Below are records; reproduce exactly the lines from the one that has "Next Day Shipping (1000, 32)" through the one that has "Agrega el tuyo (147, 1549)", ends included, and nothing more.

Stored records
......

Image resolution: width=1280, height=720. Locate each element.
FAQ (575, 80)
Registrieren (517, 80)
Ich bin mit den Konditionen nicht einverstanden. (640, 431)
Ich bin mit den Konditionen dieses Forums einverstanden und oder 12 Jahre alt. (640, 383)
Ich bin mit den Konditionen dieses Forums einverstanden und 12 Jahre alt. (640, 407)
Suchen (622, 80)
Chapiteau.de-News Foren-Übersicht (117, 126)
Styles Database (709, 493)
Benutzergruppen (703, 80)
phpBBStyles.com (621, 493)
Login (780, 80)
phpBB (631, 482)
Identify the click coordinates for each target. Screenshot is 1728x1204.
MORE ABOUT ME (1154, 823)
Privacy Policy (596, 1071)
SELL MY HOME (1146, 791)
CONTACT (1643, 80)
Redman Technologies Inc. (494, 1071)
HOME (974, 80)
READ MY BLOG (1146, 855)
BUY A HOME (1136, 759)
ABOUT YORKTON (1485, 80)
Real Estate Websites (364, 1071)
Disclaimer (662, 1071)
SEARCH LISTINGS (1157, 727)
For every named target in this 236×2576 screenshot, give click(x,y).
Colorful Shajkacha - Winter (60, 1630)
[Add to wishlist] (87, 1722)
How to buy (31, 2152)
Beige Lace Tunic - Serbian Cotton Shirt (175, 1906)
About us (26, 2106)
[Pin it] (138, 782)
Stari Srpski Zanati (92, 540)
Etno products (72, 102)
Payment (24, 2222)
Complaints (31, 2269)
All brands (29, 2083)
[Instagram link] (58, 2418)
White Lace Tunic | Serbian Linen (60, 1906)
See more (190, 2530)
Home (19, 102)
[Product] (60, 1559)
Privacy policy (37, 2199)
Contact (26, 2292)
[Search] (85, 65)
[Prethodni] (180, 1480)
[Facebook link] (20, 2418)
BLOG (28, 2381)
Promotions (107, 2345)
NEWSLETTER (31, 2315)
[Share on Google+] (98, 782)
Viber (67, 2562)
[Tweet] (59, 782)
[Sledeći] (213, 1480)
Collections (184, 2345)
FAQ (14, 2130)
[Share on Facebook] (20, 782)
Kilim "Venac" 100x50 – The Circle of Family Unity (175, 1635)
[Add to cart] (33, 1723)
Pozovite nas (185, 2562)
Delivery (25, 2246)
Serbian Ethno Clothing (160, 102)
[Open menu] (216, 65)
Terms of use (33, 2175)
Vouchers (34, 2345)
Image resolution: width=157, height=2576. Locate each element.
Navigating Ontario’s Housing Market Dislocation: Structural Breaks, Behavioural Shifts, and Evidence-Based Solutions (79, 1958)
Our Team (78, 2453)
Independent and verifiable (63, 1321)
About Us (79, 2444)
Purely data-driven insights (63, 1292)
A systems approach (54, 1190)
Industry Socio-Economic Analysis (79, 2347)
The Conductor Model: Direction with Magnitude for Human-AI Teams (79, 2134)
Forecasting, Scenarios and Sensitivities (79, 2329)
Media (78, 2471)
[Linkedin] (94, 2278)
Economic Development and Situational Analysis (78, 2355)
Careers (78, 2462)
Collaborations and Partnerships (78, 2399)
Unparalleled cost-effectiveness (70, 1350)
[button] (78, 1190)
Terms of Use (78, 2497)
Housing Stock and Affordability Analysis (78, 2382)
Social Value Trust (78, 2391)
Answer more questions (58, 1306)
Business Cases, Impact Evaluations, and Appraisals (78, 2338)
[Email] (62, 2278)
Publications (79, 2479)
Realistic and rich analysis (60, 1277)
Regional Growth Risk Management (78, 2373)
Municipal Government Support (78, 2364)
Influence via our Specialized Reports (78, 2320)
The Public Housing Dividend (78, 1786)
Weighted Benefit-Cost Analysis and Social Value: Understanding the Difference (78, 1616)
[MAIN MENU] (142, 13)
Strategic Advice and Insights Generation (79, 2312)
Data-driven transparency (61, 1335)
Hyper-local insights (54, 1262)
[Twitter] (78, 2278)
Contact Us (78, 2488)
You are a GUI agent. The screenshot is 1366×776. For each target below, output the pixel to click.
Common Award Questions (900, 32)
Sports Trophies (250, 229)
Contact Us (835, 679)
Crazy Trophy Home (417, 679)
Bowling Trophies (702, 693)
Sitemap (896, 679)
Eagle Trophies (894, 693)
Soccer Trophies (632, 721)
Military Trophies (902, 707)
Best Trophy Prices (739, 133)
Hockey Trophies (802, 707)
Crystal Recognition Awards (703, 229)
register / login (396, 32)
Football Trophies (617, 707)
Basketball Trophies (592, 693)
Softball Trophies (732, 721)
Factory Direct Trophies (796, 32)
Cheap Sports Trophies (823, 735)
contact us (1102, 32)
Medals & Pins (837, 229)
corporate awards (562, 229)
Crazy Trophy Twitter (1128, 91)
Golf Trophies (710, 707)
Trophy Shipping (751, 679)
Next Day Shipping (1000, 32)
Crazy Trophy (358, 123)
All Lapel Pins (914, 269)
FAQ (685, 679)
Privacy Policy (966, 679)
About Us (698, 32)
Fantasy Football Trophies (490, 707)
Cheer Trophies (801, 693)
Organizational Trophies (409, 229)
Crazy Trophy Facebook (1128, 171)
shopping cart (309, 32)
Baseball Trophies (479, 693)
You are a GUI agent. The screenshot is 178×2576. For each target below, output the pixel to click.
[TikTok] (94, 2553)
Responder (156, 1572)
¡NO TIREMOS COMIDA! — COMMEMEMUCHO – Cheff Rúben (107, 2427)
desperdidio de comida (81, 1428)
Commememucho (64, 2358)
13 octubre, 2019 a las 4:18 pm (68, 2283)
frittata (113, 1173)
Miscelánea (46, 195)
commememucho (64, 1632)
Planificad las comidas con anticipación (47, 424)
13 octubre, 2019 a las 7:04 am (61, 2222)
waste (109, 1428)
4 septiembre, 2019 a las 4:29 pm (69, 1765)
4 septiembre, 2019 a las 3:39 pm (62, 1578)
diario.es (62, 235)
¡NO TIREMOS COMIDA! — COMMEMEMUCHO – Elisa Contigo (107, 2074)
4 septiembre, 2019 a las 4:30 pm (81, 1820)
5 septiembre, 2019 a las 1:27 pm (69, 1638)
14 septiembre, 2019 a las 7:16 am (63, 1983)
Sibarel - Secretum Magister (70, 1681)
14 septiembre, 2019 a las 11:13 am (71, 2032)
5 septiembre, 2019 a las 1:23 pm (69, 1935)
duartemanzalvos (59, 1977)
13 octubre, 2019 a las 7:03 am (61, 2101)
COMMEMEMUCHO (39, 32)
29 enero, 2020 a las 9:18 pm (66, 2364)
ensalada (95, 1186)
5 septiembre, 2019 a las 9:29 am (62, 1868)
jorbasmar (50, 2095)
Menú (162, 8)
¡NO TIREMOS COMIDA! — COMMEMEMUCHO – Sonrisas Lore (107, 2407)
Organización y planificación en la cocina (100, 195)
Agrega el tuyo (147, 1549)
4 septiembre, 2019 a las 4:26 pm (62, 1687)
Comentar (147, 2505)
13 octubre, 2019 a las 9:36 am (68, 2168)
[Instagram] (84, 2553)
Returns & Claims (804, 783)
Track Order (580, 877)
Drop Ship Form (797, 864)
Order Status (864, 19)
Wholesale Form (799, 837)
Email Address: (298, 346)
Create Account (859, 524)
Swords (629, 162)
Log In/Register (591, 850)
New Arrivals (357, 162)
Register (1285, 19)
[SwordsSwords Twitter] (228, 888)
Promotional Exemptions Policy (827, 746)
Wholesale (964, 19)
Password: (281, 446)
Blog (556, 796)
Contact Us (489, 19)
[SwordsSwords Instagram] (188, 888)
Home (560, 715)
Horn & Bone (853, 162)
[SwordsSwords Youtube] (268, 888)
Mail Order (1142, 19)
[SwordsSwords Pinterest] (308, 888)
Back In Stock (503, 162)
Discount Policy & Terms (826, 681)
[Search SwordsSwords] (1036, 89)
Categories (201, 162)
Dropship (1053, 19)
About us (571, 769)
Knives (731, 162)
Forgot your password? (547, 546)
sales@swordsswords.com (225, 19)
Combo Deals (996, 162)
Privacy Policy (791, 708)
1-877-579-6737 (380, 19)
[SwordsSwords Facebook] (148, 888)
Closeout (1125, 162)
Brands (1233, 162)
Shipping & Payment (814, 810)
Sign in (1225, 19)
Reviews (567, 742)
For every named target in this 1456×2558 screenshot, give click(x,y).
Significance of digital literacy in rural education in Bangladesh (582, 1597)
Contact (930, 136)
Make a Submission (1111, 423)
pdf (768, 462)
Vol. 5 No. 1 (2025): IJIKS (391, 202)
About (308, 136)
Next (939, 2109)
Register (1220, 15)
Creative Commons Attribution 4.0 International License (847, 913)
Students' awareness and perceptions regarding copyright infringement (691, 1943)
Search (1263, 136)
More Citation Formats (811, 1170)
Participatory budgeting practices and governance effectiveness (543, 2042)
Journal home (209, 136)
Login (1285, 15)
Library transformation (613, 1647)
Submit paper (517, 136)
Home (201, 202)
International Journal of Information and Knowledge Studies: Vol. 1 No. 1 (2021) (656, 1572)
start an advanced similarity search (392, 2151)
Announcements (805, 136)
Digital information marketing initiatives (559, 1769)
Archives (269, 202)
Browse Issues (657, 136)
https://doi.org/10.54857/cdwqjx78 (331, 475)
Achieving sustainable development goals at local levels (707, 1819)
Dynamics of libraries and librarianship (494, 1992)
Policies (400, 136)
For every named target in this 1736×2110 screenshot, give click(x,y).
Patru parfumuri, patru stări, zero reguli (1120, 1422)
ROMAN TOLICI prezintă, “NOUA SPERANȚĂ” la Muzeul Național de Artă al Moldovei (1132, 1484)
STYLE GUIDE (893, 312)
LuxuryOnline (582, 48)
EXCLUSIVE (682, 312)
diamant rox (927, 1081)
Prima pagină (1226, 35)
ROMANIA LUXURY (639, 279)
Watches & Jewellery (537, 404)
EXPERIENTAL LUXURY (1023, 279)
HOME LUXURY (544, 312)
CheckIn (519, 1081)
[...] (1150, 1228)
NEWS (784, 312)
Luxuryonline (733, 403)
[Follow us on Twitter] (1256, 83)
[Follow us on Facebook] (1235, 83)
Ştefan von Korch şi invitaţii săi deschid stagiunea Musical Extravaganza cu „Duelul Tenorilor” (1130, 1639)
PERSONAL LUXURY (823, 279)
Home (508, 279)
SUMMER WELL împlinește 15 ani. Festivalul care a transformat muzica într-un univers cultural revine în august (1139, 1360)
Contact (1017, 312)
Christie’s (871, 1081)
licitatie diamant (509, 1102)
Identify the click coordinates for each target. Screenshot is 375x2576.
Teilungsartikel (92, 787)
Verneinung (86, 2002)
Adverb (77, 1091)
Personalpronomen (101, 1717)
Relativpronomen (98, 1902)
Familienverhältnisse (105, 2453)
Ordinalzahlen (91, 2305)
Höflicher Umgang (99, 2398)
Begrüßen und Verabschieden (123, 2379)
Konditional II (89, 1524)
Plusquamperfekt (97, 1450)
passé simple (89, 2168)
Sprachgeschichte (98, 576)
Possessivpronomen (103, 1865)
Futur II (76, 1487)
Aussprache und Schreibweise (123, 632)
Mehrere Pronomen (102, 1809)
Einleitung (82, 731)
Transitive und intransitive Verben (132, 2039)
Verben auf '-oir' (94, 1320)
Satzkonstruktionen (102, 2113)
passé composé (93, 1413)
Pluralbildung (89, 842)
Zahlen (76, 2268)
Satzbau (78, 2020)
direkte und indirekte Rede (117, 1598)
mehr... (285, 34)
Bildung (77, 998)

......

→ Result for this task:
Next Day Shipping (1000, 32)
Crazy Trophy (358, 123)
All Lapel Pins (914, 269)
FAQ (685, 679)
Privacy Policy (966, 679)
About Us (698, 32)
Fantasy Football Trophies (490, 707)
Cheer Trophies (801, 693)
Organizational Trophies (409, 229)
Crazy Trophy Facebook (1128, 171)
shopping cart (309, 32)
Baseball Trophies (479, 693)
You are a GUI agent. The screenshot is 178×2576. For each target below, output the pixel to click.
[TikTok] (94, 2553)
Responder (156, 1572)
¡NO TIREMOS COMIDA! — COMMEMEMUCHO – Cheff Rúben (107, 2427)
desperdidio de comida (81, 1428)
Commememucho (64, 2358)
13 octubre, 2019 a las 4:18 pm (68, 2283)
frittata (113, 1173)
Miscelánea (46, 195)
commememucho (64, 1632)
Planificad las comidas con anticipación (47, 424)
13 octubre, 2019 a las 7:04 am (61, 2222)
waste (109, 1428)
4 septiembre, 2019 a las 4:29 pm (69, 1765)
4 septiembre, 2019 a las 3:39 pm (62, 1578)
diario.es (62, 235)
¡NO TIREMOS COMIDA! — COMMEMEMUCHO – Elisa Contigo (107, 2074)
4 septiembre, 2019 a las 4:30 pm (81, 1820)
5 septiembre, 2019 a las 1:27 pm (69, 1638)
14 septiembre, 2019 a las 7:16 am (63, 1983)
Sibarel - Secretum Magister (70, 1681)
14 septiembre, 2019 a las 11:13 am (71, 2032)
5 septiembre, 2019 a las 1:23 pm (69, 1935)
duartemanzalvos (59, 1977)
13 octubre, 2019 a las 7:03 am (61, 2101)
COMMEMEMUCHO (39, 32)
29 enero, 2020 a las 9:18 pm (66, 2364)
ensalada (95, 1186)
5 septiembre, 2019 a las 9:29 am (62, 1868)
jorbasmar (50, 2095)
Menú (162, 8)
¡NO TIREMOS COMIDA! — COMMEMEMUCHO – Sonrisas Lore (107, 2407)
Organización y planificación en la cocina (100, 195)
Agrega el tuyo (147, 1549)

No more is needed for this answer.